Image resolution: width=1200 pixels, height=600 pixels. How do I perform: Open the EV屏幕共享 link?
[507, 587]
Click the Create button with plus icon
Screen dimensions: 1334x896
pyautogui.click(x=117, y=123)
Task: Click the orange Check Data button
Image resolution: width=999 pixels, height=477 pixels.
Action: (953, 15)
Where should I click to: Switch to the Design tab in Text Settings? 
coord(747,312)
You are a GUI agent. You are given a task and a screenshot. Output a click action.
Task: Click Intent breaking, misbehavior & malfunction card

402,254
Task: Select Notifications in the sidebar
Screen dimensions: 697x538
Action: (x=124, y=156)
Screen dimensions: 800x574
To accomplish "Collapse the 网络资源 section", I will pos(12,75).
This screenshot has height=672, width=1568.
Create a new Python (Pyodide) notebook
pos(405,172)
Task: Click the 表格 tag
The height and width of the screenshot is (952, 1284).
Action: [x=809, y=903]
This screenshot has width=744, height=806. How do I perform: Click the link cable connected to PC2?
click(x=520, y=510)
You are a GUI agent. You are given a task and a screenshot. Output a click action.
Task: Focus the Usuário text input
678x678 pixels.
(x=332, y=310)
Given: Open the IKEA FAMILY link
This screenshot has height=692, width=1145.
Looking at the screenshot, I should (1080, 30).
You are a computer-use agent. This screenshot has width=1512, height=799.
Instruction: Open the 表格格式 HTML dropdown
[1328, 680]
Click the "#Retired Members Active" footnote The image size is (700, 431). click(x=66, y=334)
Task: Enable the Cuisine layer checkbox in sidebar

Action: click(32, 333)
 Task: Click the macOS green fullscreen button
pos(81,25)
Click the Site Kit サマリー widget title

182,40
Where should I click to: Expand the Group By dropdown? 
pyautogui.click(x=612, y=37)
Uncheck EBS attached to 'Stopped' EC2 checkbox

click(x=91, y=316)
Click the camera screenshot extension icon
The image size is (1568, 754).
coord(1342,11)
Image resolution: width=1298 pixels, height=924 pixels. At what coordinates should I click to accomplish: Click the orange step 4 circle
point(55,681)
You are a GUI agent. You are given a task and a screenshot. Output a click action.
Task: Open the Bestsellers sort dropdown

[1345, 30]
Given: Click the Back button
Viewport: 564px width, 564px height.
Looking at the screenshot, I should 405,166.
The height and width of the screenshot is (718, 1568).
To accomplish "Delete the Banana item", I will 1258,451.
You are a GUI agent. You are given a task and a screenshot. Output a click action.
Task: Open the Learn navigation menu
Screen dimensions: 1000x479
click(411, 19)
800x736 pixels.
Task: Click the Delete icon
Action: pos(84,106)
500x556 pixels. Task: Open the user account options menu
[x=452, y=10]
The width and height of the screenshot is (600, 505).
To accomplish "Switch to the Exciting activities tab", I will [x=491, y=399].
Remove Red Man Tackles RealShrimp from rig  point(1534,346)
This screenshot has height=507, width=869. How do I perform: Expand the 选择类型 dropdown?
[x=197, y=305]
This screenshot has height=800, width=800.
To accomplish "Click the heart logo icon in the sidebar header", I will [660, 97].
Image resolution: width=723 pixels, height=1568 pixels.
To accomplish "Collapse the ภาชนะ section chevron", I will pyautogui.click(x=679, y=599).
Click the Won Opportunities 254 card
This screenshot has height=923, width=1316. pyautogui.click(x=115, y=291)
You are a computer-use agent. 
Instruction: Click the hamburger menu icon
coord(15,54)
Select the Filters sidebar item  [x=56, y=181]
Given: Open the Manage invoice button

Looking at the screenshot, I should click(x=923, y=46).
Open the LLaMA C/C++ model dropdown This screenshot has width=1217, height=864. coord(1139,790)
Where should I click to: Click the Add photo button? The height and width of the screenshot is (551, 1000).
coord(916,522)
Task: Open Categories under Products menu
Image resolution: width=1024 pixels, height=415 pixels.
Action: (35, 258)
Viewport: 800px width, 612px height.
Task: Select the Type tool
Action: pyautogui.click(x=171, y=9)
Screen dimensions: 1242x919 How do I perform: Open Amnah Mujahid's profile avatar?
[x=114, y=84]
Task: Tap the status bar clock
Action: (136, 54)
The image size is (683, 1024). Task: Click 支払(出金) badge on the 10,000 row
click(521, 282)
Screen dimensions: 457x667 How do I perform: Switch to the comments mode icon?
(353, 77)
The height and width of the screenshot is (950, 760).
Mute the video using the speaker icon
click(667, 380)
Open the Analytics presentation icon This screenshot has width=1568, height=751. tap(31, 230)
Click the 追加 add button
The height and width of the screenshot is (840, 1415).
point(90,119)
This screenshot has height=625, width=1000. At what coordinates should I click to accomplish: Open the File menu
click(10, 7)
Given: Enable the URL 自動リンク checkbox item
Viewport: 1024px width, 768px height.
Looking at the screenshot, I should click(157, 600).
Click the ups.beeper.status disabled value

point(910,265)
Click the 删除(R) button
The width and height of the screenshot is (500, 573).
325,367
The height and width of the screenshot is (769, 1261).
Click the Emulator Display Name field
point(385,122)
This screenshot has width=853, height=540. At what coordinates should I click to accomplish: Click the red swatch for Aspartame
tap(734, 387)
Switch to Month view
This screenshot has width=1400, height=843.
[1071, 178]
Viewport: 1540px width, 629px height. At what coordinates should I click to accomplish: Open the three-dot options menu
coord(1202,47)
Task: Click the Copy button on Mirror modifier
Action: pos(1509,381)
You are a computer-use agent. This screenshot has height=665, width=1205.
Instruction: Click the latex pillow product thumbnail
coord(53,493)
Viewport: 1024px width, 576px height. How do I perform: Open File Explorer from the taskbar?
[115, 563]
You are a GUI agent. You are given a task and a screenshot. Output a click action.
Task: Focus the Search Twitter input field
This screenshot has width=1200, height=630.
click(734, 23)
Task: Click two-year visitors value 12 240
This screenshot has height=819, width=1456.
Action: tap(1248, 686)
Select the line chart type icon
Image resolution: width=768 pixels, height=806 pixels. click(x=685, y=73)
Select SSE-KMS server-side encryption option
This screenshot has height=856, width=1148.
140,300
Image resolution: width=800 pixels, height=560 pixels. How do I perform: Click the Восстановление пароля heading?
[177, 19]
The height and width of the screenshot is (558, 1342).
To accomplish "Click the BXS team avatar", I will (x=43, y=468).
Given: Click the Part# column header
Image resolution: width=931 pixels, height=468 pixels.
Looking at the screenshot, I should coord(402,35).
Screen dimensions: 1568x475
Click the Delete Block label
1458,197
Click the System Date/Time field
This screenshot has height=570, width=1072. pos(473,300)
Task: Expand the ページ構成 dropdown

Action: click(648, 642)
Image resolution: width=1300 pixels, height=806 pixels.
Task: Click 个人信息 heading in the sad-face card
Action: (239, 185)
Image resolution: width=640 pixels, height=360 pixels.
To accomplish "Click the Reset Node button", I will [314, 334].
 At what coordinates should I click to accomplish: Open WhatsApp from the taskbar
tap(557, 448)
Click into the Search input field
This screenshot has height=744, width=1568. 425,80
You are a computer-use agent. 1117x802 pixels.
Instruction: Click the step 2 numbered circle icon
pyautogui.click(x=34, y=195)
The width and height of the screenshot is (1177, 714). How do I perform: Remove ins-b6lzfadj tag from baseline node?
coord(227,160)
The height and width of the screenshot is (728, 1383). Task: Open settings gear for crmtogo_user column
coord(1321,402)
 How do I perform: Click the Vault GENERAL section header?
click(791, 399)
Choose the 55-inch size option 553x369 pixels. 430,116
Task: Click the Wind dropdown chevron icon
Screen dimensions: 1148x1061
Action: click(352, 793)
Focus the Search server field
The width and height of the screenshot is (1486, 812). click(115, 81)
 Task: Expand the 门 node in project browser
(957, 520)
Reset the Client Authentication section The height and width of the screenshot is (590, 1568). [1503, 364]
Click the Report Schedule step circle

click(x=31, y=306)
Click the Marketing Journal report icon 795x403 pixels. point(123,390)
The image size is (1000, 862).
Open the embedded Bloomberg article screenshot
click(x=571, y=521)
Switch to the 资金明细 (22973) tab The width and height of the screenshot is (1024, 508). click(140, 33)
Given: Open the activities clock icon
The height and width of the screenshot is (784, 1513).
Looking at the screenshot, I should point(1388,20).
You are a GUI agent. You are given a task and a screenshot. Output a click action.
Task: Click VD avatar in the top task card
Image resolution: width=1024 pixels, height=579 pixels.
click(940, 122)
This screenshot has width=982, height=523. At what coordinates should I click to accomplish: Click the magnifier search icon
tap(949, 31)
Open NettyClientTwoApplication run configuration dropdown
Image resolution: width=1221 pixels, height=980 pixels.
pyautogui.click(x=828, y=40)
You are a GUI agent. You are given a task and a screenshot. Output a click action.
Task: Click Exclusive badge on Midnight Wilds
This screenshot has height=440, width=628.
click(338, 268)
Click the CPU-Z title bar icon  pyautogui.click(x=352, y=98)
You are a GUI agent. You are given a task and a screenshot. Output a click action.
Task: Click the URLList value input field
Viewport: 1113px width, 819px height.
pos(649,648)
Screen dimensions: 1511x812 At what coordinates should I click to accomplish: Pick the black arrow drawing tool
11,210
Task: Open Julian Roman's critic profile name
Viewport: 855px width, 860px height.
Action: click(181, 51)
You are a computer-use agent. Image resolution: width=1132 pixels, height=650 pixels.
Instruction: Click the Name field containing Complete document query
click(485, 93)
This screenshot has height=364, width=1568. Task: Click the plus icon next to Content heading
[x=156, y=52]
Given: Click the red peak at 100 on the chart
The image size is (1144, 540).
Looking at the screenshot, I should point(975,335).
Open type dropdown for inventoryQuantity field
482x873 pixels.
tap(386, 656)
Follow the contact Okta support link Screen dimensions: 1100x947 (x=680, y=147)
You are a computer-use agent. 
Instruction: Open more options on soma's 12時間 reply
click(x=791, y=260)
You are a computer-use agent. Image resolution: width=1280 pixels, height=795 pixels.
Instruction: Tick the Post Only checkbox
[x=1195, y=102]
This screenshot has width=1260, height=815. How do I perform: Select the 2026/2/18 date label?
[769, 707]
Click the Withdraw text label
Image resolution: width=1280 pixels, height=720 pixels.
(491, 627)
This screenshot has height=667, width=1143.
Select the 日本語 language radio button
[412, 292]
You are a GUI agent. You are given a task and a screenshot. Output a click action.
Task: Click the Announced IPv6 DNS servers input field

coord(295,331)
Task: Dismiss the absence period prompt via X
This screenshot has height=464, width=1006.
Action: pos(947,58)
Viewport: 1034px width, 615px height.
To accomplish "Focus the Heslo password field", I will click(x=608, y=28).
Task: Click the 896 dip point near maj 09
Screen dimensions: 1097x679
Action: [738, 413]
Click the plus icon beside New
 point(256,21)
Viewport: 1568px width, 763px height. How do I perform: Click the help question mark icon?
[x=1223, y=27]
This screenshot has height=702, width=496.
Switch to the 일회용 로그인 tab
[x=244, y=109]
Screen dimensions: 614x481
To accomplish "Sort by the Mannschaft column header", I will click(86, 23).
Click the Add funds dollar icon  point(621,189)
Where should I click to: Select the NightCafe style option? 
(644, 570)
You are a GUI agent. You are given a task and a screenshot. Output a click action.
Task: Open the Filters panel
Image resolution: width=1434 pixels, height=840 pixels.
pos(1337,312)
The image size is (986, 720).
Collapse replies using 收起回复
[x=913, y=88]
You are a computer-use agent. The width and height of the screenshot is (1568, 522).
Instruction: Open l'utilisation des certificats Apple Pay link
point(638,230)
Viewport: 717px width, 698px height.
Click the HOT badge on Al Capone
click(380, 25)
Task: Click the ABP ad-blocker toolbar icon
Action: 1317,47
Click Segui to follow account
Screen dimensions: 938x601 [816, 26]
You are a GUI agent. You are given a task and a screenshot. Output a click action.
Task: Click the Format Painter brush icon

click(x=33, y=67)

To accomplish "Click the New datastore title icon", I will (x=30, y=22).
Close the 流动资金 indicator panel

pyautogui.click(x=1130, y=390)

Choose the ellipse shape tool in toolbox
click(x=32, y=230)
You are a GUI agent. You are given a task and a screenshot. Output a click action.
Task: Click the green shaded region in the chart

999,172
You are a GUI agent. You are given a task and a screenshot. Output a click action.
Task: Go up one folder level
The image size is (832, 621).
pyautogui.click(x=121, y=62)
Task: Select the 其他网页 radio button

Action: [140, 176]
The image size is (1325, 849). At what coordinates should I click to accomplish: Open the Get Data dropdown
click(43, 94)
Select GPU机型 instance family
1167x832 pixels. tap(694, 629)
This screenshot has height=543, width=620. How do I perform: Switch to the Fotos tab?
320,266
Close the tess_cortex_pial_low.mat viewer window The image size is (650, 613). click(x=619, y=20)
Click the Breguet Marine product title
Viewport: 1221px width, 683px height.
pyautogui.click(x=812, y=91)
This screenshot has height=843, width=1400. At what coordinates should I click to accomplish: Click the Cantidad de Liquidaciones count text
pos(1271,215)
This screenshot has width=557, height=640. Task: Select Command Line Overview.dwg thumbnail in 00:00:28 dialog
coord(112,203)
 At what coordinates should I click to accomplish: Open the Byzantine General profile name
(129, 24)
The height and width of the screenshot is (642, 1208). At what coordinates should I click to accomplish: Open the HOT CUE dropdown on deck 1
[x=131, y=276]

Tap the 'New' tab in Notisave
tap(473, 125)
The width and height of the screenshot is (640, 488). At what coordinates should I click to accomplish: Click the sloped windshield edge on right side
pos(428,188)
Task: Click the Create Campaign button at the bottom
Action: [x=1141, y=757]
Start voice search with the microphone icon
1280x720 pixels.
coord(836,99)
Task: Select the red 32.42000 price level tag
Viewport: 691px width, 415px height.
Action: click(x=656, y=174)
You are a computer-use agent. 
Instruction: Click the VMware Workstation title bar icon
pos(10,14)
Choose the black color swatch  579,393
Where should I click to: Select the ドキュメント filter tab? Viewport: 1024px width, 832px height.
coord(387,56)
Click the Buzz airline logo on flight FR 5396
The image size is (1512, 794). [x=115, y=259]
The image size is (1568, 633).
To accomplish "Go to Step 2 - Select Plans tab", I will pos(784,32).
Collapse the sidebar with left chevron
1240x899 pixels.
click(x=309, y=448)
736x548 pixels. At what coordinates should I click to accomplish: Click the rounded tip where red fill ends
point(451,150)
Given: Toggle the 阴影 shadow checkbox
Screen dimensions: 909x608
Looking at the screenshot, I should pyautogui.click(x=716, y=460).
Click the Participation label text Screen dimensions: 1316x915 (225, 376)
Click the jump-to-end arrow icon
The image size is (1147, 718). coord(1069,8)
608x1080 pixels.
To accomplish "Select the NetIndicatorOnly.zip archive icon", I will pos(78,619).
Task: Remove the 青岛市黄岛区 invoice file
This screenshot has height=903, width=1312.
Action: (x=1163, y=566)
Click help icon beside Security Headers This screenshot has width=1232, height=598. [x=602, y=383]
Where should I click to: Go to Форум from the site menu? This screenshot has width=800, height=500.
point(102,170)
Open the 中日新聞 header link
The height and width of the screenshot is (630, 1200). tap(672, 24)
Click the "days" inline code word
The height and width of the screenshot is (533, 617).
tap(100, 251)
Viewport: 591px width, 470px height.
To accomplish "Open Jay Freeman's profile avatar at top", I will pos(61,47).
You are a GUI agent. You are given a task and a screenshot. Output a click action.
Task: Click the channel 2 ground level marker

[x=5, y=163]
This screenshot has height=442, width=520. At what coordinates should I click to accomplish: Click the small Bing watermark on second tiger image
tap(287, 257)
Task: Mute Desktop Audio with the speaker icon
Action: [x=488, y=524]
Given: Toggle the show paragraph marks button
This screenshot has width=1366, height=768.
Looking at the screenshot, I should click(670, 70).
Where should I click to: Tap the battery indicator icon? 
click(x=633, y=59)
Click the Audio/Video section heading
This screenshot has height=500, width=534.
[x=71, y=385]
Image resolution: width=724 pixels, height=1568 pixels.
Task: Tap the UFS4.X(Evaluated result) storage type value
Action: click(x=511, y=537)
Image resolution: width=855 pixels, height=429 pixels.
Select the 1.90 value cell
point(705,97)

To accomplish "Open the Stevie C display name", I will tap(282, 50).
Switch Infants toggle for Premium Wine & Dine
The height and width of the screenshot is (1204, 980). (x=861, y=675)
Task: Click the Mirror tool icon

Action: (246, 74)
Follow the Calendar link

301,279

* Work required
Of all the entries above, repeat only the lines from the line that has "Screen dimensions: 1511x812" to the line that has "Given: Click the red peak at 100 on the chart", both lines included, exactly.

* Answer to this exercise
Screen dimensions: 1511x812 At what coordinates should I click to accomplish: Pick the black arrow drawing tool
11,210
Task: Open Julian Roman's critic profile name
Viewport: 855px width, 860px height.
Action: click(181, 51)
You are a computer-use agent. Image resolution: width=1132 pixels, height=650 pixels.
Instruction: Click the Name field containing Complete document query
click(485, 93)
This screenshot has height=364, width=1568. Task: Click the plus icon next to Content heading
[x=156, y=52]
Given: Click the red peak at 100 on the chart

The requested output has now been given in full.